A única referência a um contrato de matrimônio encontra-se no apócrifo de Tobias 7,13. Nesse capítulo Ragüel, pai de Sara, dá sua filha a Tobias como esposa. A partir do versículo 12 assim diz o texto: Ragüel chamou sua filha Sara e, quando ela se apresentou, tomou-a pela mão e entregou-a a Tobias, dizendo: “Recebe-a, pois ela te é dada por esposa, segundo a lei e a sentença escrita no livro de Moisés. Toma-a e leva-a feliz para a casa de teu pai. E que o Deus do Céu vos guie em paz pelo bom caminho. Chamou depois a mãe da moça e mandou que trouxesse uma folha de papiro, e redigiu o contrato de casamento, pelo qual dava a Tobias sua filha por esposa, conforme o artigo da Lei de Moisés. Depois disso começaram a comer e a beber.

Segundo a Mishna (veja também Deuteronômio 20,7), o matrimônio comprendia duas etapas: erusin e nissu’in.
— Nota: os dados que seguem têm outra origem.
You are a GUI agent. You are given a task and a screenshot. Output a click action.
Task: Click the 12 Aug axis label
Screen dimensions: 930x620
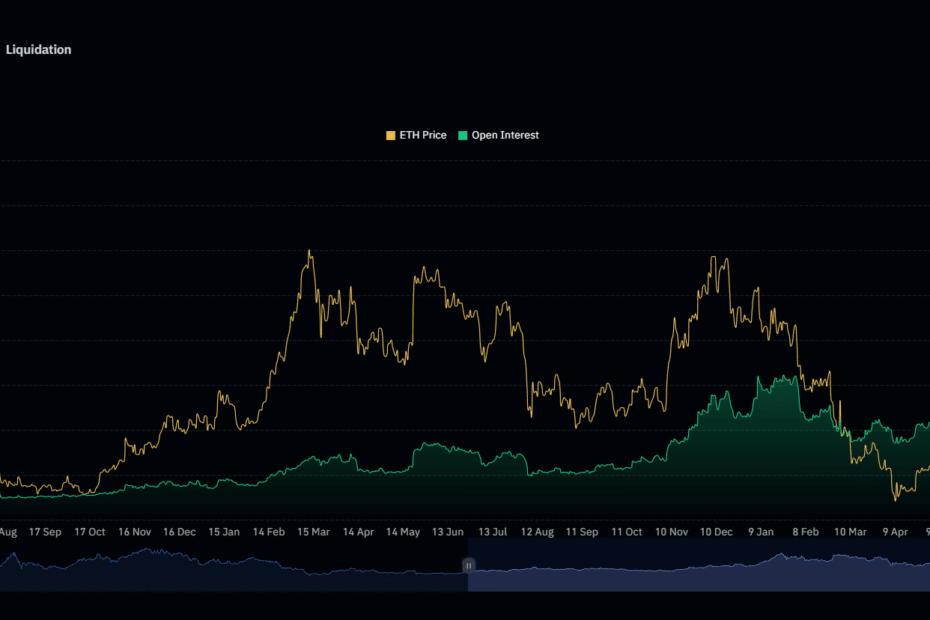[537, 532]
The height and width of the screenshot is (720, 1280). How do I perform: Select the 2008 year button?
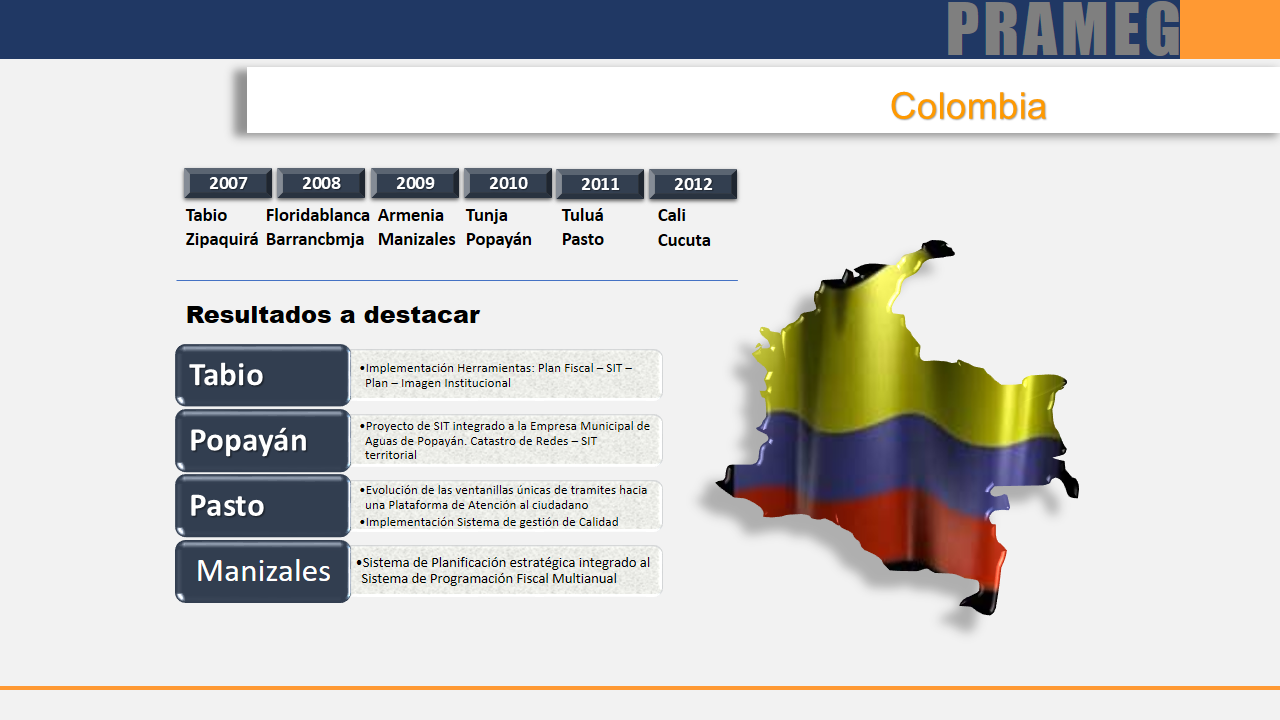tap(321, 184)
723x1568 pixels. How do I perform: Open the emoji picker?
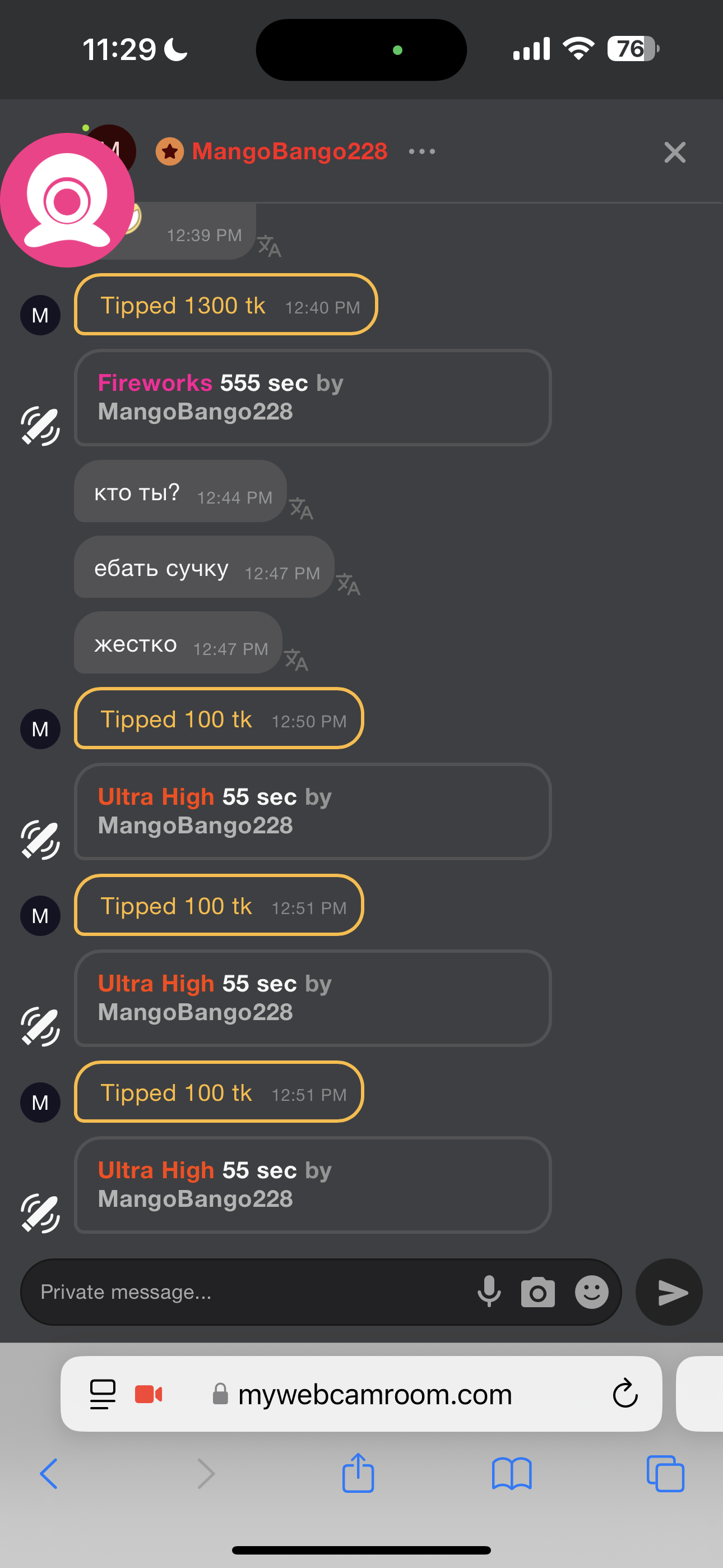591,1292
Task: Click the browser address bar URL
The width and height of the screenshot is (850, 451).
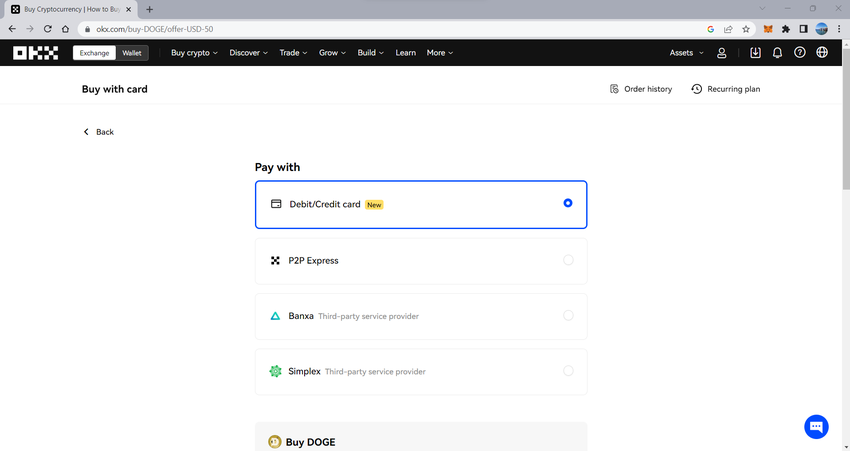Action: click(300, 29)
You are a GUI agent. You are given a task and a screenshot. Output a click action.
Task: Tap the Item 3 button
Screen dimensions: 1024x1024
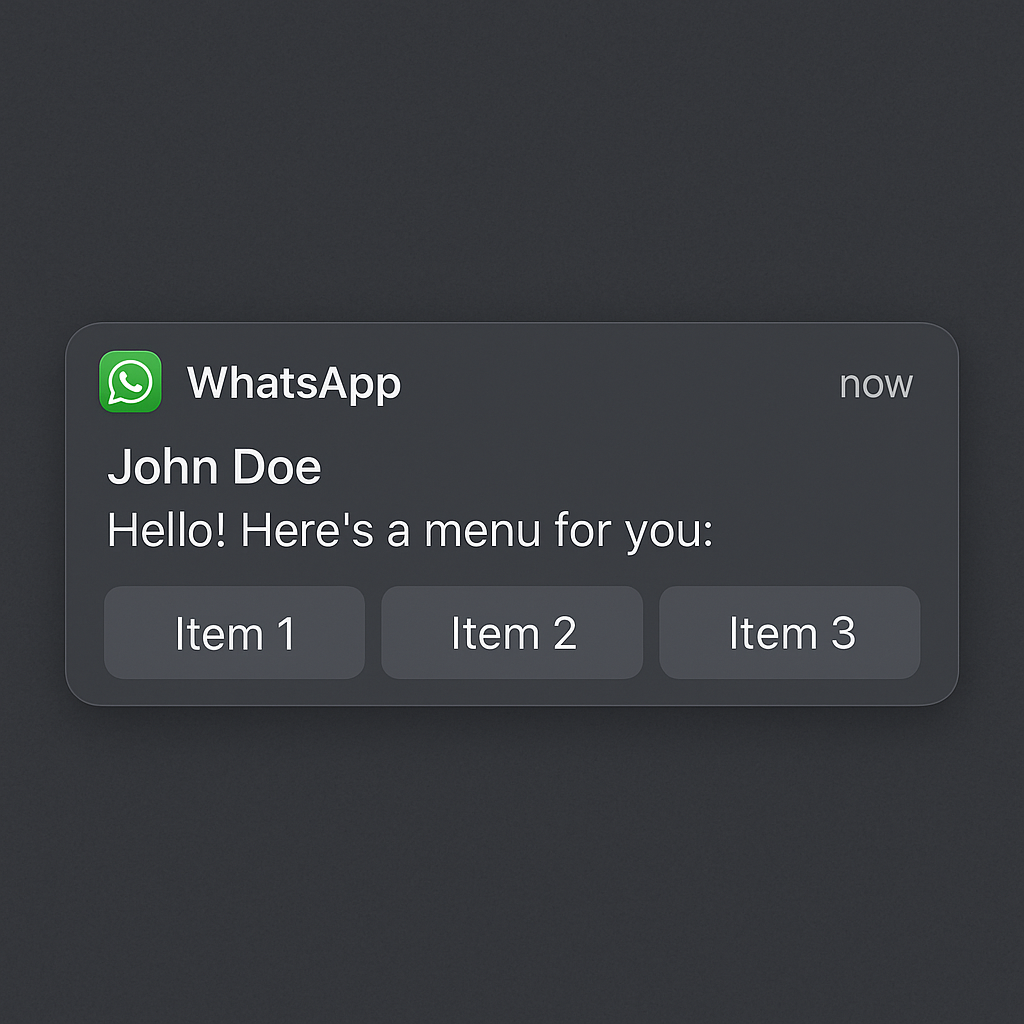point(790,632)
A primeira etapa é como um noivado, celebrado diante de duas testemunhas, quando o noivo dizia “seja você consagrada a mim…”. Através deste ato a moça era “reservada” ao rapaz, todavia sem relação conjugal. Trata-se já de um compromisso que não se podia dissolver (só com divórcio ou morte), mas não é ainda uma relação matrimonial. Algum tempo depois (12 meses em alguns casos) se concretiza o matrimônio, o nissu’in. Não era um ato automático, pois o consenso de ambas as partes era necessário.